Tip: Specialization Cycles for Stubborn Muscles

Past the newbie stage, it's tough to improve every muscle group or lift at the same time. Here are some simple rules for specialization programs.

Categorized under Training

“Development” and “Maintenance” Status

You can’t significantly improve every muscle group simultaneously. This is why bodybuilders often use specialization cycles for stubborn muscle groups. But remember, specializing in one area necessitates putting other things on “back burner” status.

One simple way to accomplish this is to always assign each muscle to either “development” or “maintenance” status for any given training period. In practice, this mostly means distributing less total work to maintenance muscles and more relative work to those muscles you’re aggressively trying to improve.

Although determining your MEV (minimum effective volume) and MAV (maximal adaptive volume) for each muscle group will take a fair bit of trial and error, one simple starting point would be to perform 9 sets a week for maintenance muscles and 15 sets per week for development muscles.

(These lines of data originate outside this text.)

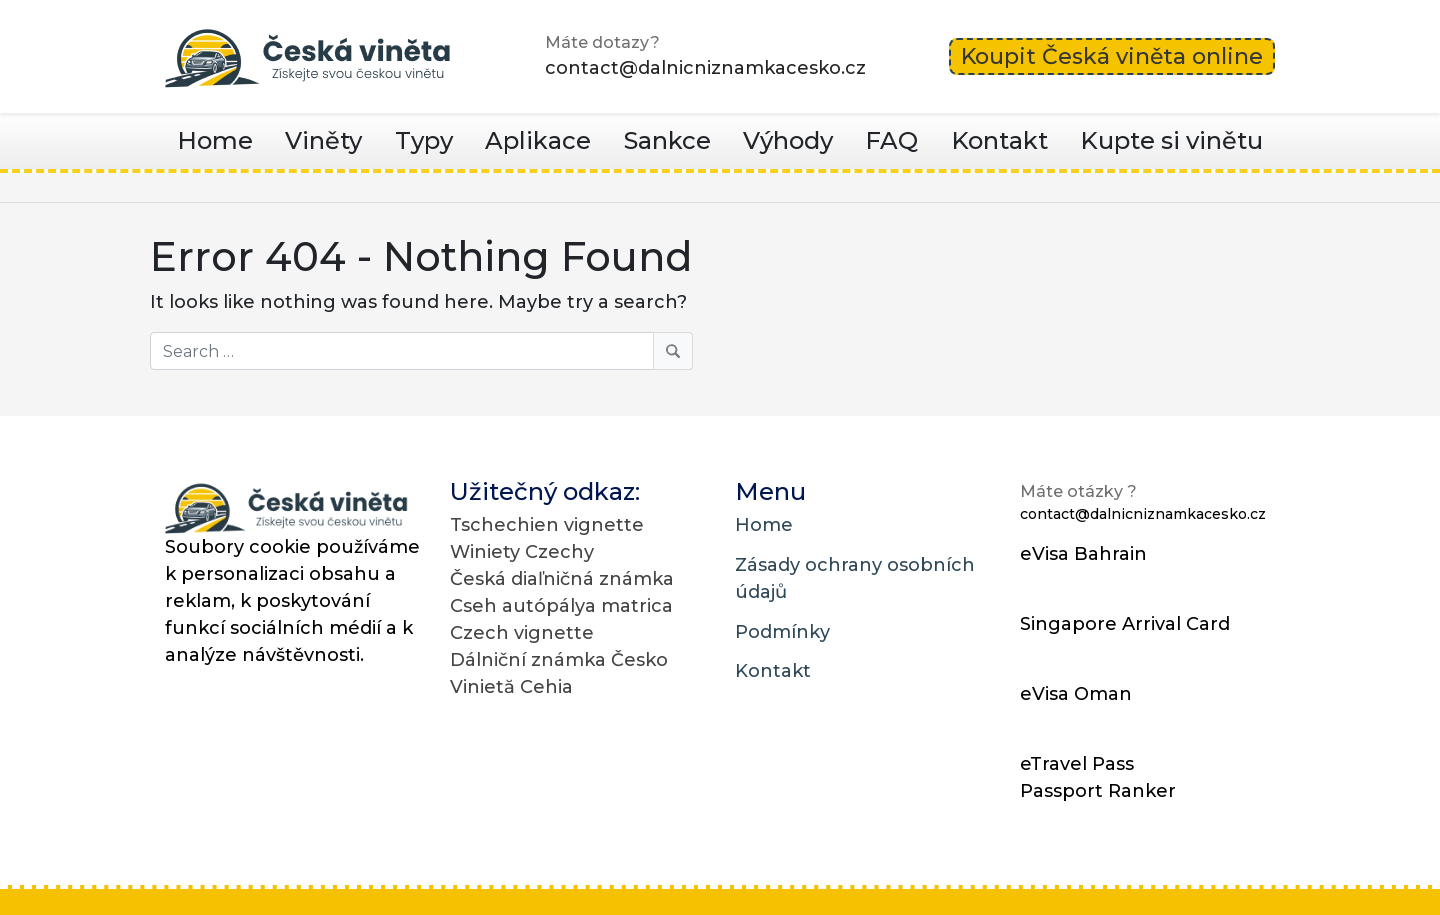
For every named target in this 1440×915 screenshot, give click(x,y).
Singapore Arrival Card (1125, 624)
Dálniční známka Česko (559, 660)
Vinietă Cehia (511, 687)
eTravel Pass (1077, 764)
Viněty (323, 140)
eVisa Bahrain (1083, 554)
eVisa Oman (1076, 694)
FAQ (891, 140)
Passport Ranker (1098, 791)
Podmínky (782, 632)
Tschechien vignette (547, 525)
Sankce (667, 140)
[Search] (421, 351)
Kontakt (999, 140)
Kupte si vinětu (1171, 140)
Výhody (788, 140)
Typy (424, 140)
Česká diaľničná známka (562, 579)
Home (215, 140)
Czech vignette (522, 633)
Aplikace (538, 140)
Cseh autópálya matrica (561, 606)
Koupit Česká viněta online (1112, 56)
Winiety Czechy (522, 552)
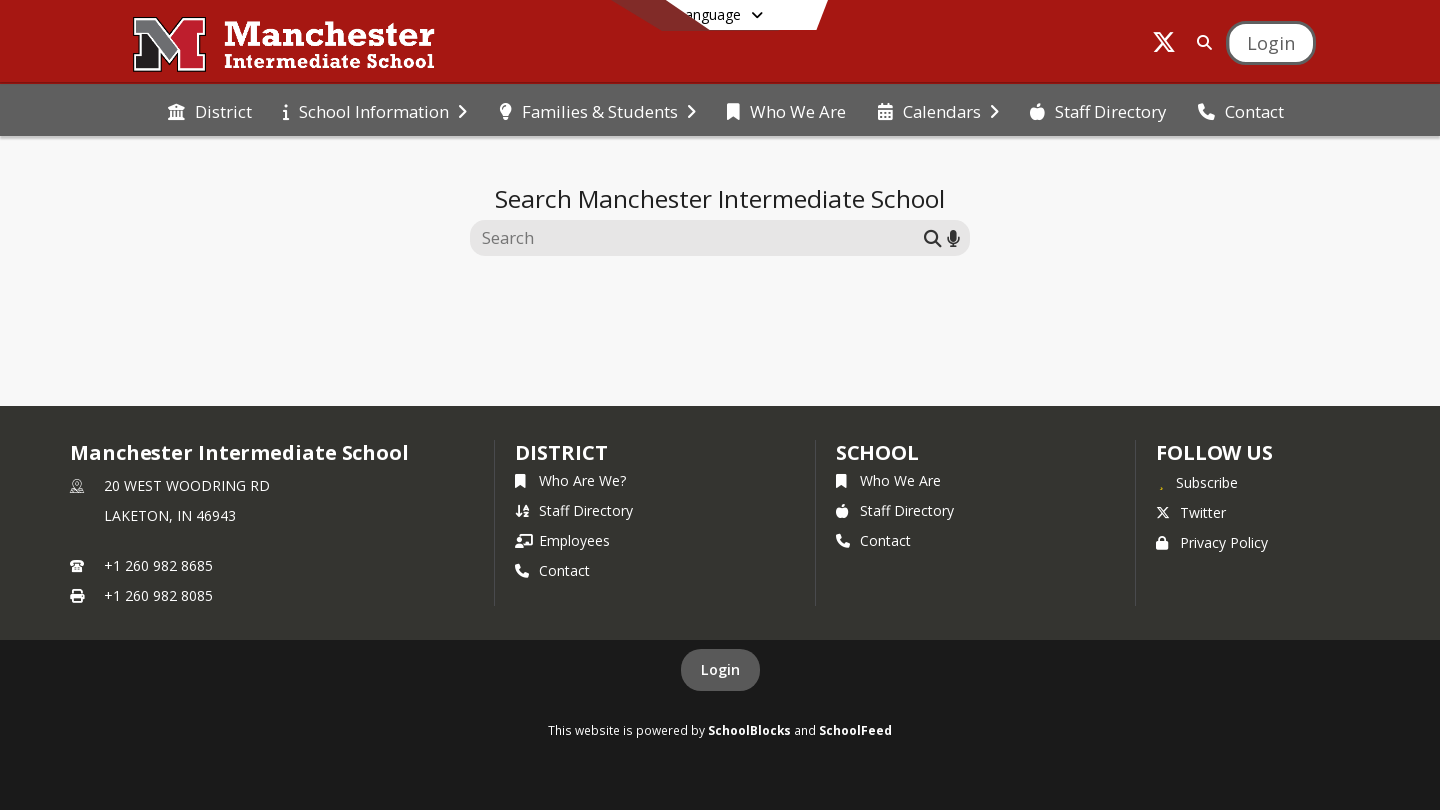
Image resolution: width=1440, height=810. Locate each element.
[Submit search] (933, 237)
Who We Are (888, 480)
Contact (552, 570)
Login (720, 669)
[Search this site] (699, 238)
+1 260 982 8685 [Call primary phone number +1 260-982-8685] (158, 565)
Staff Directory (574, 510)
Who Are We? (570, 480)
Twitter (1191, 512)
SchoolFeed (855, 730)
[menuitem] (210, 110)
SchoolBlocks (749, 730)
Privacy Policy (1212, 542)
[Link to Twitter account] (1164, 45)
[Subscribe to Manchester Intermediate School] (1197, 482)
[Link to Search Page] (1200, 42)
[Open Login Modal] (1271, 43)
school (877, 452)
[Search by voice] (953, 237)
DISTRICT (561, 452)
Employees (562, 540)
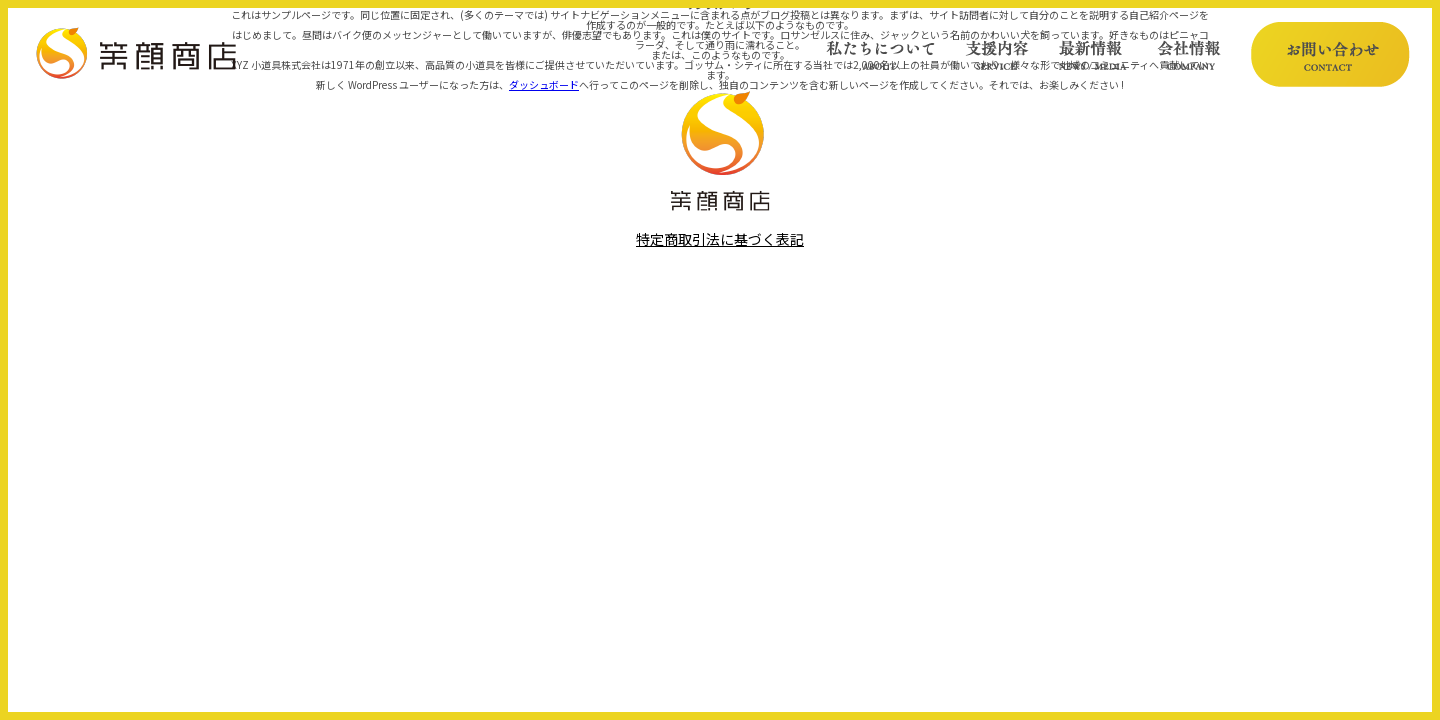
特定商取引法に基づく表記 (720, 239)
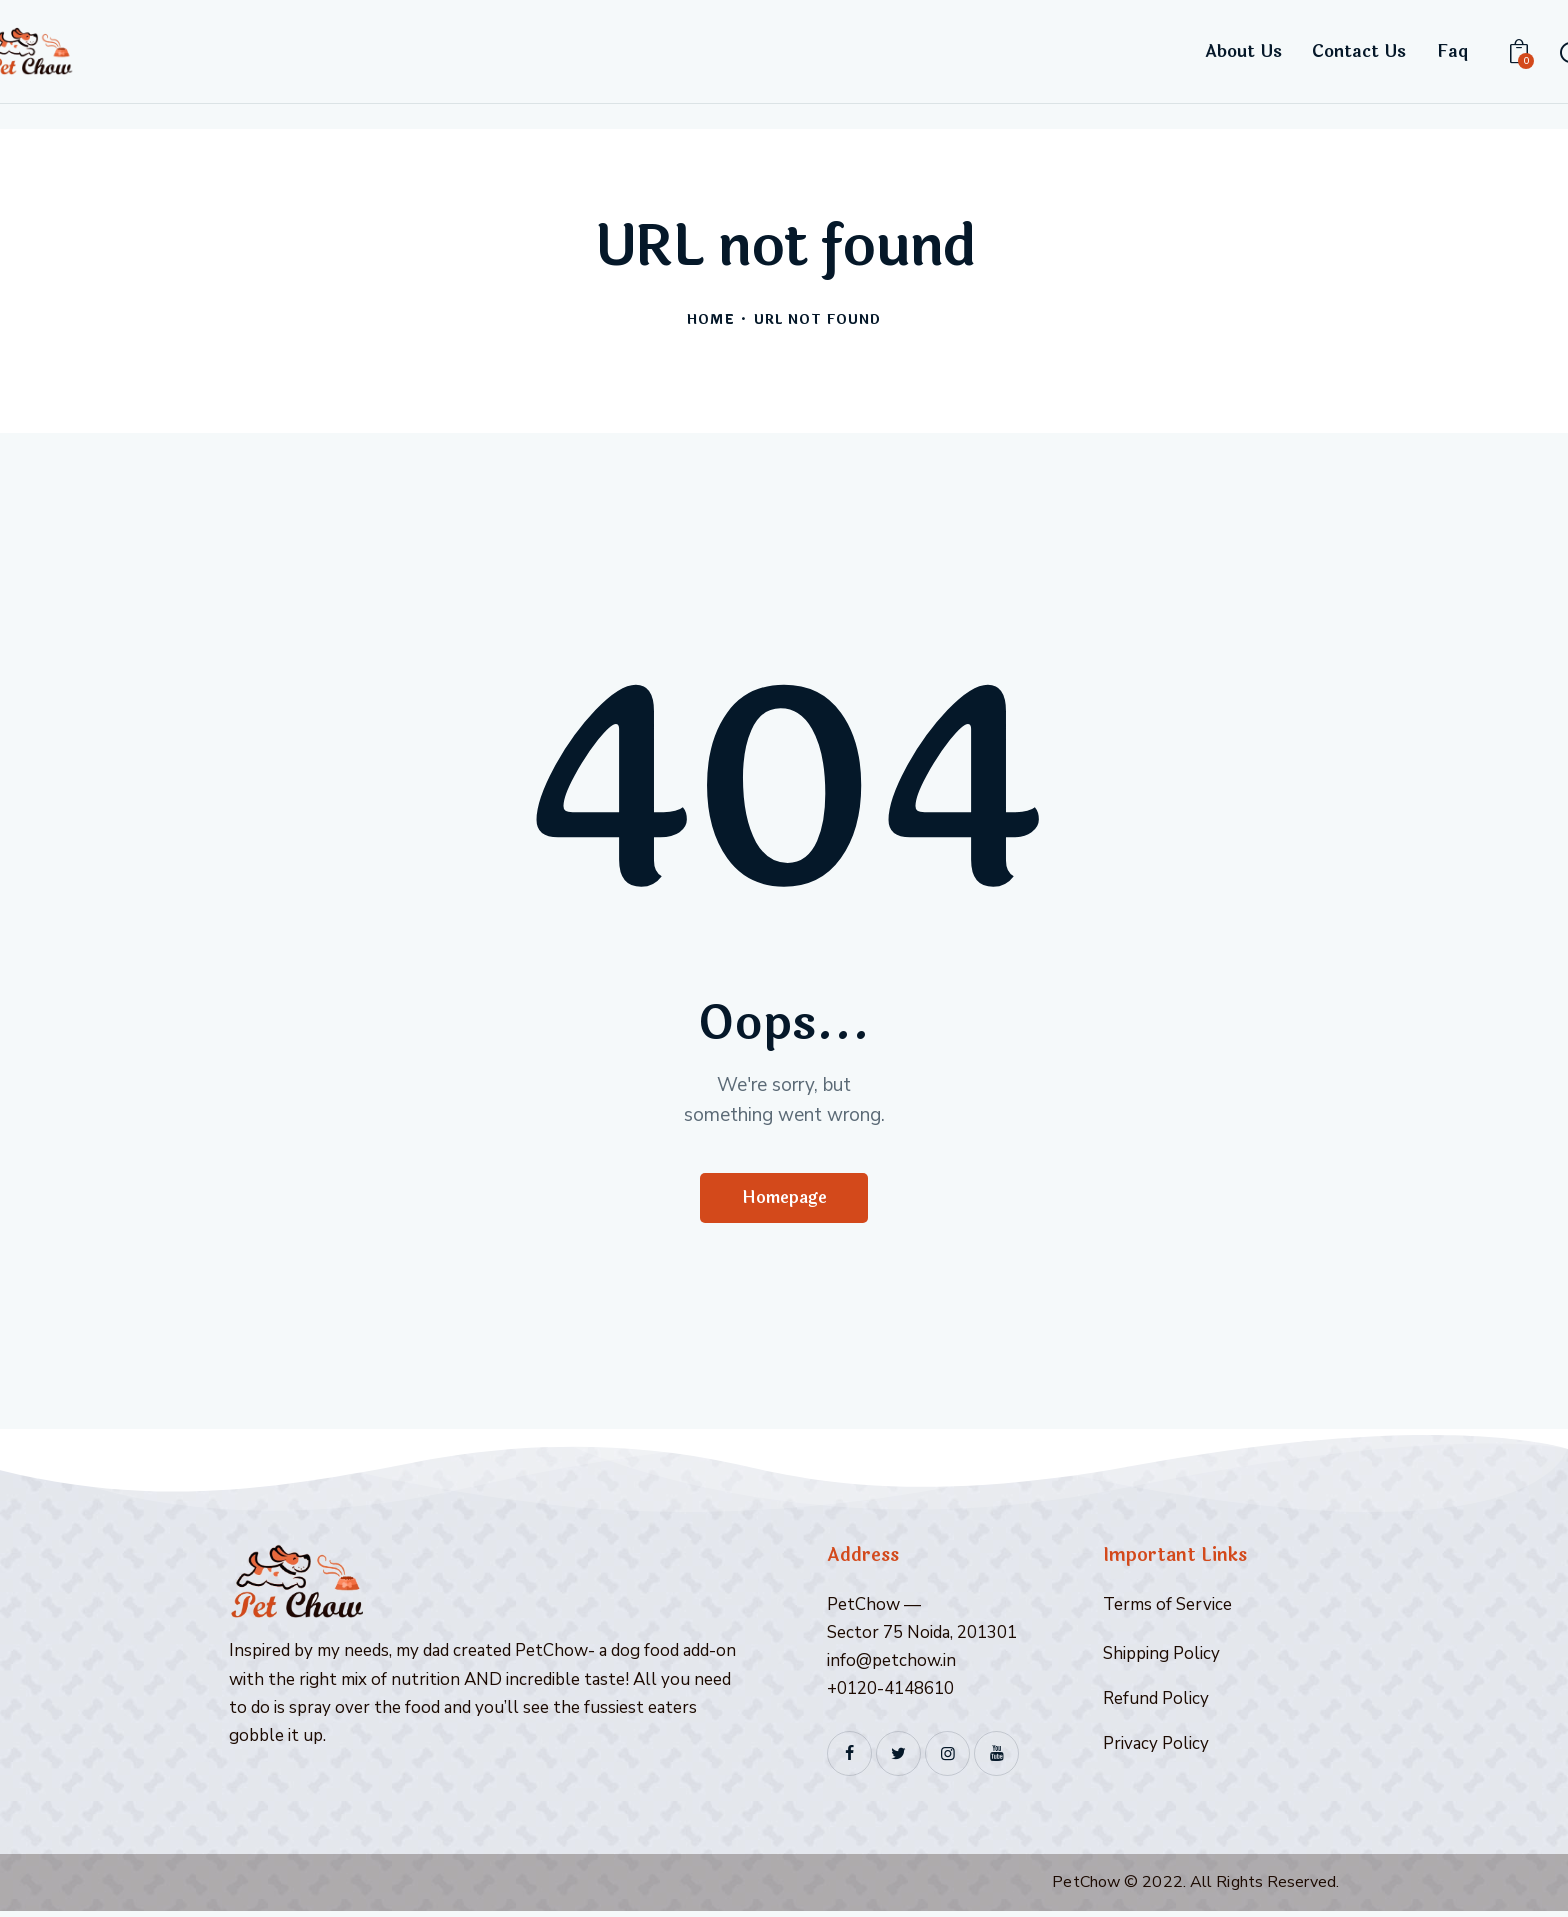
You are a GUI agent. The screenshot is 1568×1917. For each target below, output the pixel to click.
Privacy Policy (1156, 1748)
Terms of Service (1167, 1609)
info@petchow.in (891, 1665)
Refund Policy (1156, 1703)
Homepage (784, 1200)
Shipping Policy (1161, 1658)
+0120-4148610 (890, 1693)
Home (710, 320)
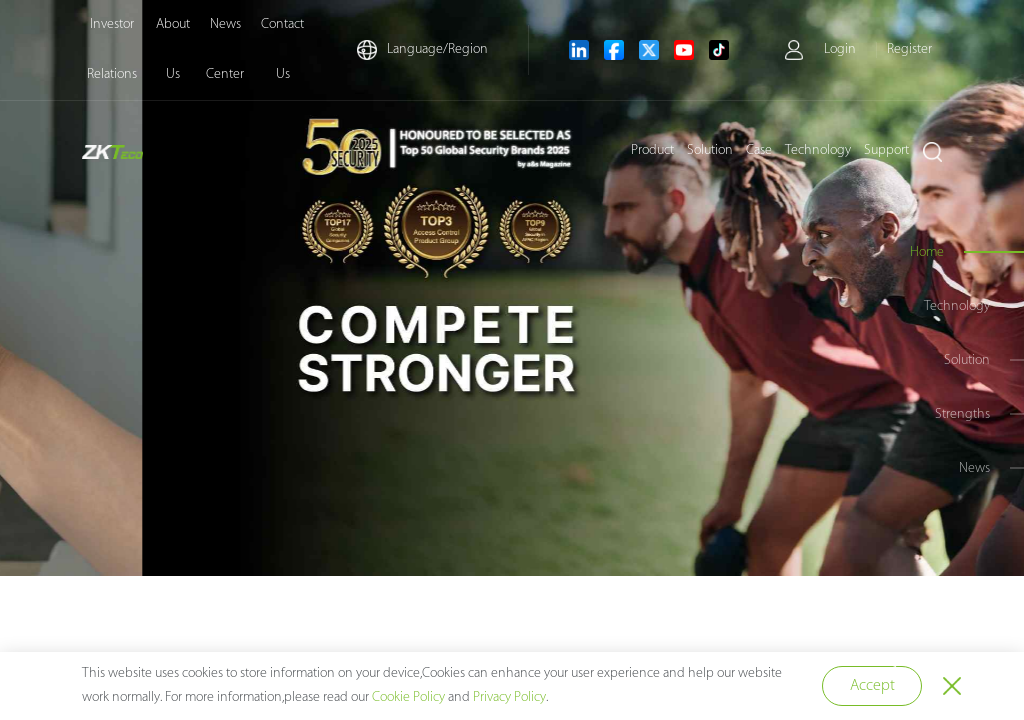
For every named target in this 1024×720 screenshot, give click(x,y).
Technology (818, 150)
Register (909, 49)
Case (759, 150)
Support (886, 150)
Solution (710, 150)
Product (652, 150)
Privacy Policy (509, 697)
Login (840, 49)
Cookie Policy (408, 697)
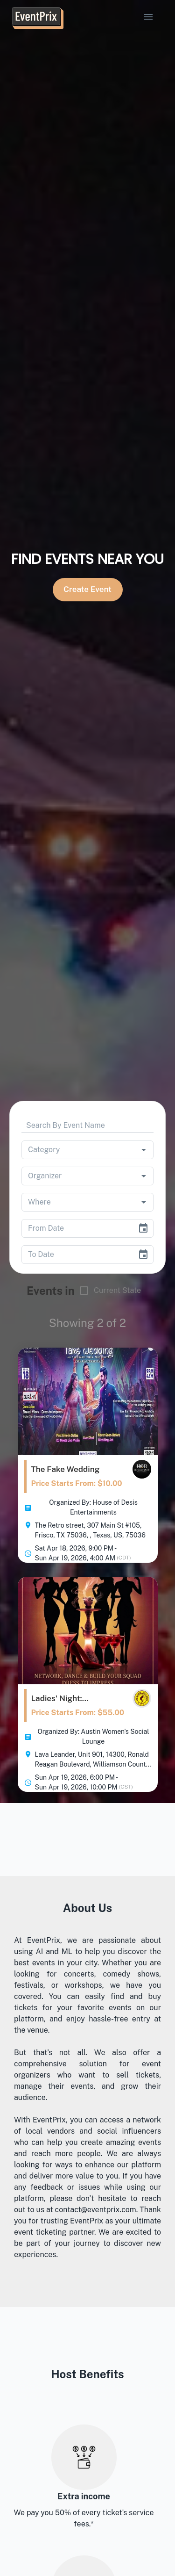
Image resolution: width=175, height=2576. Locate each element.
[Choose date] (143, 1228)
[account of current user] (148, 17)
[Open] (143, 1149)
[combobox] (73, 1149)
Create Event (88, 589)
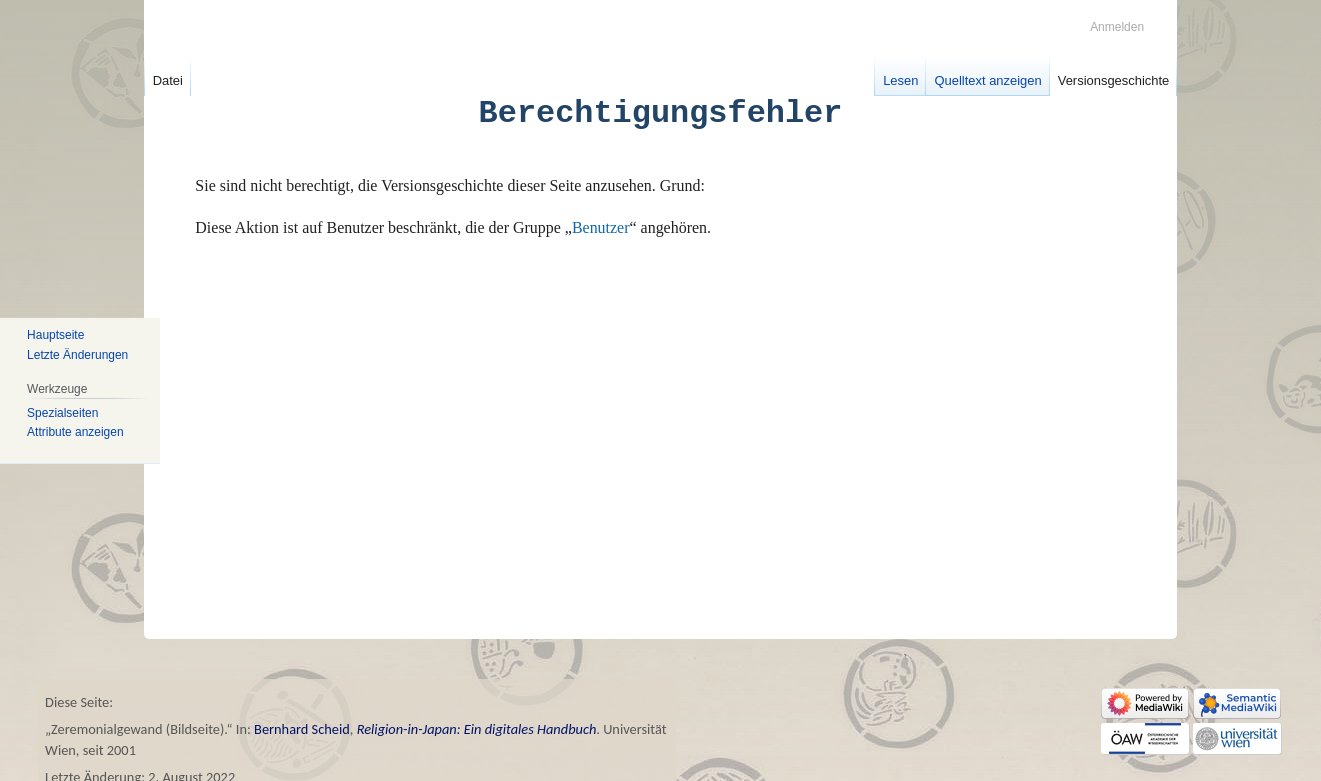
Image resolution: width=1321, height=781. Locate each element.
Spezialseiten (62, 413)
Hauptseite (55, 335)
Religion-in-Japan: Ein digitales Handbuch (477, 729)
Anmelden (1117, 27)
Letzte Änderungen (77, 355)
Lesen (900, 80)
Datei (168, 80)
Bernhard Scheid (302, 729)
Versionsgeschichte (1114, 80)
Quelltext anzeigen (987, 80)
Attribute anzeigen (75, 432)
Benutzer (601, 227)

Run those numbers for 6 weeks and then re-assign each muscle to the opposite grouping for the following 6 weeks.

The Volume Method

Furthermore, there’s a simple and reliable way to determine if the volumes you assign (in number of sets per muscle/week) are optimal:

  • For maintenance muscles/exercises: If you can still hit the same number for the entire 6 weeks (meaning, your strength levels haven’t receded), you probably haven’t lost any muscle. And if you find yourself actually getting stronger over the 6-week maintenance phase, you can slightly reduce your weekly workload.
  • For development muscles/exercises: You should be getting gradually stronger over the 6-week development phase. If, for example, you benched 205 for 3×12 on week 1, you should be able to reach perhaps 220-225 for the same sets and reps on week 6. If you can’t, you’re either working too hard or not hard enough.